Well, it'd make it impossible for (non-local) community moderators to detect vote abuse. And furthermore random users get their voting ability banned, if a remote person decides to ban one of these proxy accounts.

And using LLMs is a bit silly, IMO. It doesn't really detect the patterns, because it looks at some text. We'd need to do proper machine learning on the data for that. And it's wasteful. Why not use sentiment analysis? Or train a classificator? Or do old-school statistics on the user's behaviour reflected in the numbers in the database? That's both more powerful, and comes at a fraction of the computational cost. And probably has a lower error-rate as well.

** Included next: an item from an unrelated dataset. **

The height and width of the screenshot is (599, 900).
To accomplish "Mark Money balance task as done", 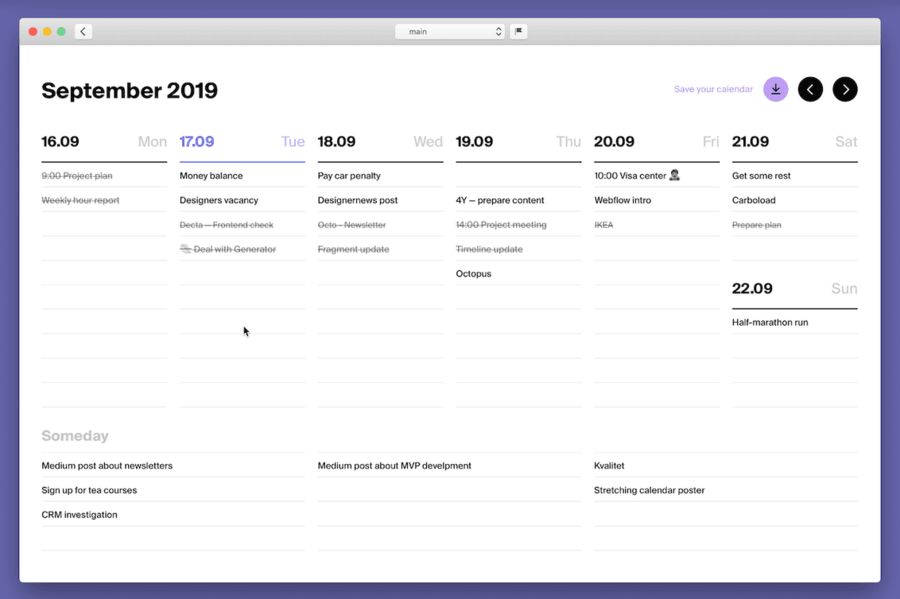I will tap(211, 176).
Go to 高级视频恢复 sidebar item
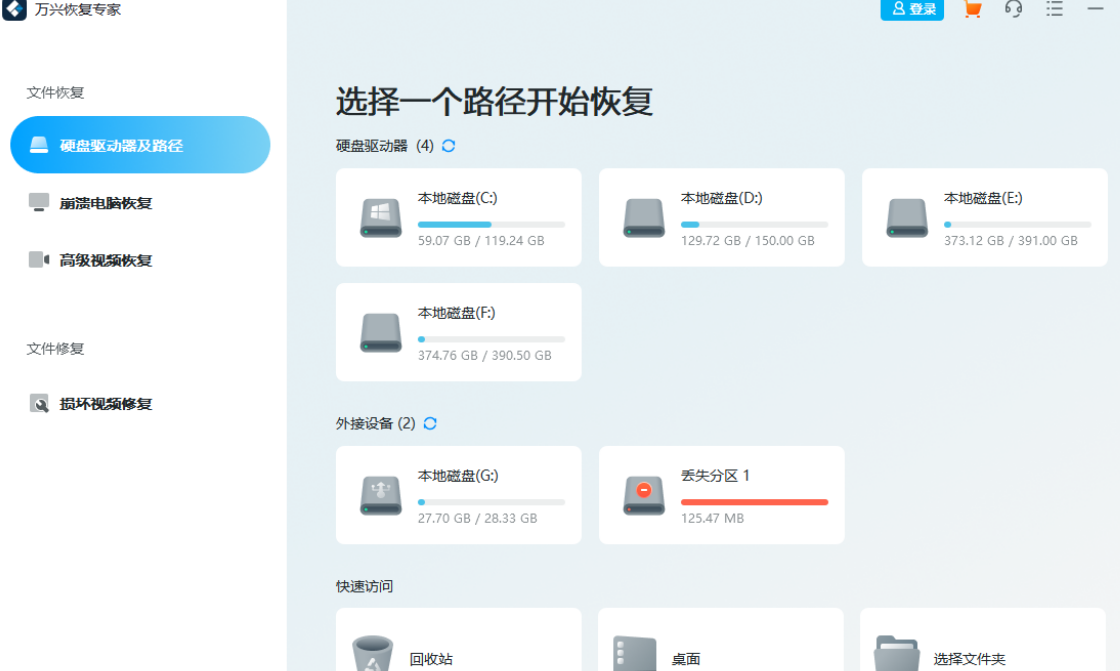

Edit: But I bet whoever unleashes LLM / bot "moderators" on the Fediverse, is up to no good. That sounds like automatically pushing some political agenda, or some even more abusive dynamics than on Reddit, and not content moderation?!

[–] QuadratureSurfer@piefed.social 3 points 1 week ago (1 children)

In my opinion, detecting vote abuse should be something up to the instance Admins rather than a job for any non-local community moderator.

If a non-local community moderator suspects vote manipulation, they can reach out to the instance Admins to investigate.

The way it is right now, votes are almost entirely public. Most users coming from certain other popular platforms would not expect their votes to be as public as they actually are in the fediverse.

[–] hendrik@palaver.p3x.de 2 points 1 week ago* (last edited 1 week ago)

Most users [...] would not expect their votes to be as public as they actually are [...]

That's correct. I hear that all the time.

From what I heard, admins of larger instances are quite busy, and they try to delegate as much as possible to mod teams, etc. And some want to stay neutral and let the specific people handle feuds. Or they just run the infrastructure, and managing the crowd is up to other people. But I've also seen admins step in several time. Some seem to pay attention, or there's some automod. Idk maybe we should ask some of the admins whether they're willing to handle that workload.

And another issue: We have some badly moderated instances in the network. Guess that'll be an issue as well as they don't really have active admins. It's a bit difficult to handle it for admins of other instances... Guess if there's only anonymous votes coming in, we'd need to ban entire instances from voting if we can't tell which of their users are problematic.

I think it's just hard from the tech perspective, as the Fediverse is designed to work entirely the other way around, and scatter metadata and actual data all through the network.